Some evolutionists believe a sense of humour is a reward for such intelligence. If you’re good at spotting patterns, and so are more frequently surprised, you laugh more. And just as flavour entices animals to eat well, laughter promotes the search for patterns, and so the development of bigger brains.
But none of this has got us any closer to the word funny. ‘Fun’ or ‘fon’ in Middle English meant to make a fool of, to play a joke on. Still today: to make fun of. Its subsequent derivation ‘funny’ popped up some time in the eighteenth century to mean ‘filled with fun’. If a soup filled with water becomes watery, then a teenager faceplanting into gravel becomes funny.
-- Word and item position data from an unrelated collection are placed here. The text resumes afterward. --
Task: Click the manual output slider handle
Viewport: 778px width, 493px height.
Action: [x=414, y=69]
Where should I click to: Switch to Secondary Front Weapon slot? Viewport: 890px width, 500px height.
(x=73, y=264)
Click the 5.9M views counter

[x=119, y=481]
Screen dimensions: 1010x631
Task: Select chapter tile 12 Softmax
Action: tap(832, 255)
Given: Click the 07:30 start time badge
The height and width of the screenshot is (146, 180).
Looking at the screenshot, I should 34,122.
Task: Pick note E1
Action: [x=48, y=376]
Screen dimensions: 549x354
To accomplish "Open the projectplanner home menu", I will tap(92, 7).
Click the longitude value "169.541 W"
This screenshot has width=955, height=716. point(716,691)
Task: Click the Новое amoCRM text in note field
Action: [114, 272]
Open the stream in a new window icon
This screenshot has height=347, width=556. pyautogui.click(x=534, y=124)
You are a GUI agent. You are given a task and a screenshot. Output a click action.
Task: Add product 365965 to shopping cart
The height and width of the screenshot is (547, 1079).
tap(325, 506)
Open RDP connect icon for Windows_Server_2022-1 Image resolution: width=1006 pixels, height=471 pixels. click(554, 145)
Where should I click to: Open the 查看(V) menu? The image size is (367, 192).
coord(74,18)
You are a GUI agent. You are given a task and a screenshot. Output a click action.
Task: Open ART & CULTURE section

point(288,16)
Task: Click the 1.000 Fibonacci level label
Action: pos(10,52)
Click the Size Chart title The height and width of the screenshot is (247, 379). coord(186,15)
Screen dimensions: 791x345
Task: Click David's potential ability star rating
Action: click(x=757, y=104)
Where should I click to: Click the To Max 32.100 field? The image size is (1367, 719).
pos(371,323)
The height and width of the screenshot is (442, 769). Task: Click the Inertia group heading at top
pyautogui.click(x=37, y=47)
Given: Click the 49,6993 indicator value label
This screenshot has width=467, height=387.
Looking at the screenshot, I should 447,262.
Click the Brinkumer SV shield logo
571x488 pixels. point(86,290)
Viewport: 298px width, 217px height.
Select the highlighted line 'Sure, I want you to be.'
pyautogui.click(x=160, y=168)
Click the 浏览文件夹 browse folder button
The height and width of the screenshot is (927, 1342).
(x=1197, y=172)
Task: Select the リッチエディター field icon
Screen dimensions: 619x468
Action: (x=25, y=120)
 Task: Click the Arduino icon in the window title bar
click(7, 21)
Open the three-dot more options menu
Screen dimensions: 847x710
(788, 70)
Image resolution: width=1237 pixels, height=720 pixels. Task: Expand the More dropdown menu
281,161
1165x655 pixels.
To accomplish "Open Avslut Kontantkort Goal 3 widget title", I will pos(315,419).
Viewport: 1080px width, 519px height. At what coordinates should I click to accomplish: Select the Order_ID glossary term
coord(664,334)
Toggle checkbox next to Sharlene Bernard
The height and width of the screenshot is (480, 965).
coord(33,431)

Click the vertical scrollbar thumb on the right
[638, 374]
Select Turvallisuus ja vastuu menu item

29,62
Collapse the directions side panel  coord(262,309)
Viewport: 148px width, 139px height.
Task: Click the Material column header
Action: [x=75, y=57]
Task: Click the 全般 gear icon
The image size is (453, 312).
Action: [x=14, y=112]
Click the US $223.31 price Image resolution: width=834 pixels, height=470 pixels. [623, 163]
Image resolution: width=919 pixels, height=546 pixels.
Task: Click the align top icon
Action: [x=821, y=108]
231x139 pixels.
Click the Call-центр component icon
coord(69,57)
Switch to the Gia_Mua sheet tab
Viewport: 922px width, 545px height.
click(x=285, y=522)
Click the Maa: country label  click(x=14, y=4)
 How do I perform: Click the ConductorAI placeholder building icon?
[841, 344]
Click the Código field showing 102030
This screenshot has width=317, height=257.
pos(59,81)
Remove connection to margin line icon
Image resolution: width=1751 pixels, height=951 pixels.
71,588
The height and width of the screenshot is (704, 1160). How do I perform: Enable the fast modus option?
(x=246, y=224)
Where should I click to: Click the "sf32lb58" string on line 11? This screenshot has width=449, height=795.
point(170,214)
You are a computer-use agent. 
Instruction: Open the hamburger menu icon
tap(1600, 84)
And so right from the start we can see an association with melancholy. Sure it’s funny to trick someone into peeing on an electric fence, but not for the peer, nor the fence. Perhaps that’s where the ambiguity of the word first took seed. To mock someone is funny, but you simultaneously feel some sympathy for them, which is peculiar, if you see what I mean. Could funny peculiar have arisen from this dichotomy? Who knows? But if so, how come it’s so specific to the English language? Don’t the Italians laugh at diners who suck spaghetti so hard it whips arrabbiata sauce into their eye? Don’t the Japanese chuckle at children with broken tamagotchis? Don’t the Germans wheeze asthmatic belly chortles at a spot of schadenfreude? Of course they do. The difference over here is, since its establishment as a synonym for strange, the word funny has taken on a further role in the English language. Witness its usage in the following lyrics:
Ain’t it funny how time slips away?
Funny how my memory slips while looking over manuscripts of unpublished rhyme.
It’s a funny old world.
Funny means strange, but with a resigned acceptance. It says: that’s weird, but then that’s the way it is. It’s as if in English the word is trying to tackle the more intangible emotions of human existence. Which would explain why it has not performed this metamorphosis in other languages. Sure, Komisch and Drôle can mean peculiar, but these nations have outlets for their angst, namely the German angst, and the French bof. Meanwhile, English has steered clear of labelling such emotions. We can do happy and we can do sad. We can even do fed up. But a word to describe the emotions attached to sitting on a wet rock spinning through the infinite blackness of space is just not in our vocabulary. Which is funny.
So is it funny how in English we have the same word for humorous and odd? Well yes it is funny; it’s fucking hilarious. It’s a sick joke we’ve played on ourselves to make the gap between now and death pass more quickly. After all, if we didn’t have this overlap we’d never have the nervous pause after hearing the line: You know what’s funny about rabies?